The Grant Advisors have been following on ongoing controversy over a new guidance from the IRS that impacts the way smaller nonprofits handle payments of health insurance premiums for their employees under the Affordable Care Act.
For decades, many smaller organizations unable to provide group health insurance coverage for employees chose instead to reimburse individual health insurance policy premiums for staff, the Evangelical Council for Financial Accountability says.
But the IRS issued guidance indicating that these arrangements violate key provisions of the ACA and must now be considered taxable compensation to employees.
The notice says that such plans violate ACA because they impose an annual limit of the cost of the individual insurance policy purchased through the arrangement and do not provide preventive services without cost sharing in all instances. According to the IRS, employer payment plans cannot be integrated with the individual insurance policies purchased under the plans in order to satisfy ACA. That means that employer payment plans will violate the requirements of the ACA even if the employees purchase individual insurance ACA approved policies, the guidance said.

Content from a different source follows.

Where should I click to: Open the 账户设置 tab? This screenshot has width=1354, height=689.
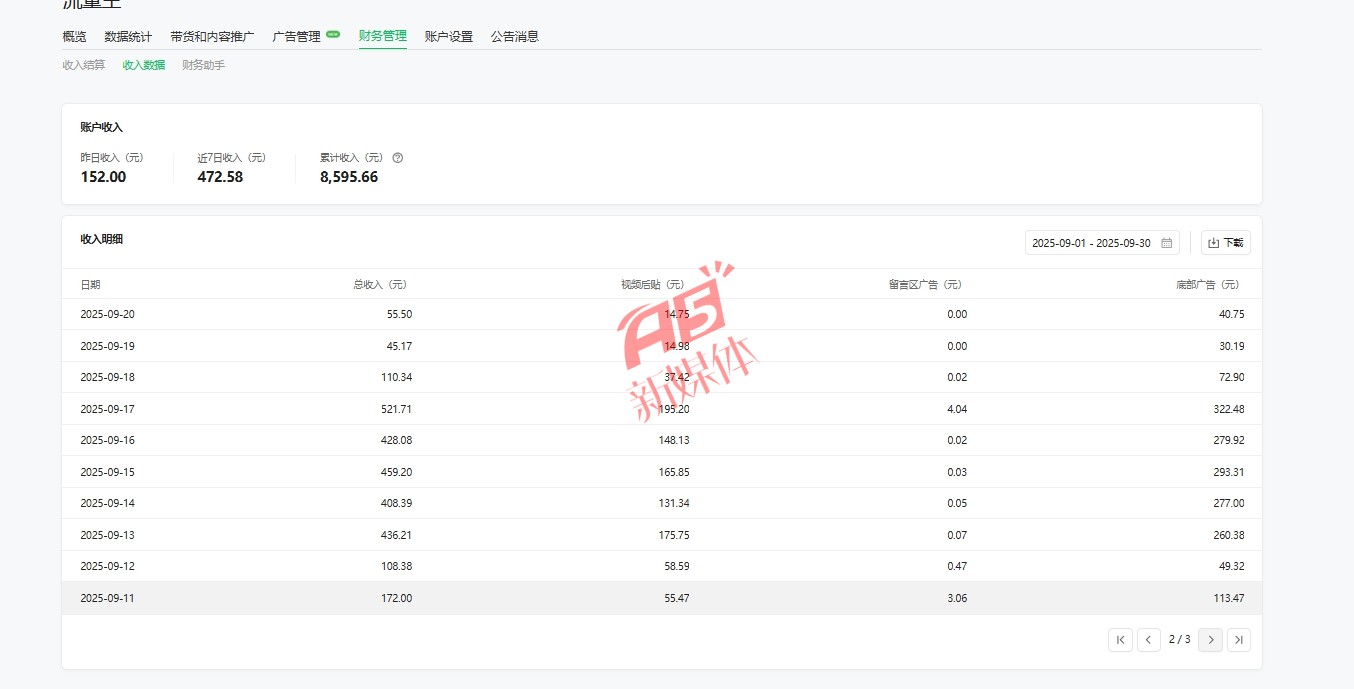pyautogui.click(x=448, y=37)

By eliminating these pre-tax reimbursements, the IRS indirectly imposes a significant tax increase on thousands of individuals who serve on the staffs of smaller charities, ECFA President Dan Busby says. While health care insurance premiums can be reimbursed post-tax, employees who do not receive section 36B tax credits will sacrifice a significantly higher amount of their limited resources to keep health insurance, Busby says. The new rules will disproportionately affect church and nonprofit workers, their families, and their charitable endeavors across the nation, Busby says.

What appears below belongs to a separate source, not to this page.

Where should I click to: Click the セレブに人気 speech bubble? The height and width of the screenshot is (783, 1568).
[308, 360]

An employer is still allowed to establish an arrangement under which an employee may choose between cash or an after-tax amount to be applied toward health coverage, the IRS said. The employer is just not permitted to provide reimbursement on a pre-tax basis. In addition, the notice would permit an employer to establish a payroll practice of forwarding post-tax employee wages to an insurance company at the direction of the employee, as long as it meets the ACA requirements.
Busby notes the January 2014 effective date has been insufficient to allow many organizations time to learn about the changes and come into compliance. ECFA has asked the IRS postpone the effective date relating to the treatment of employer payment plans until Jan. 1, 2015.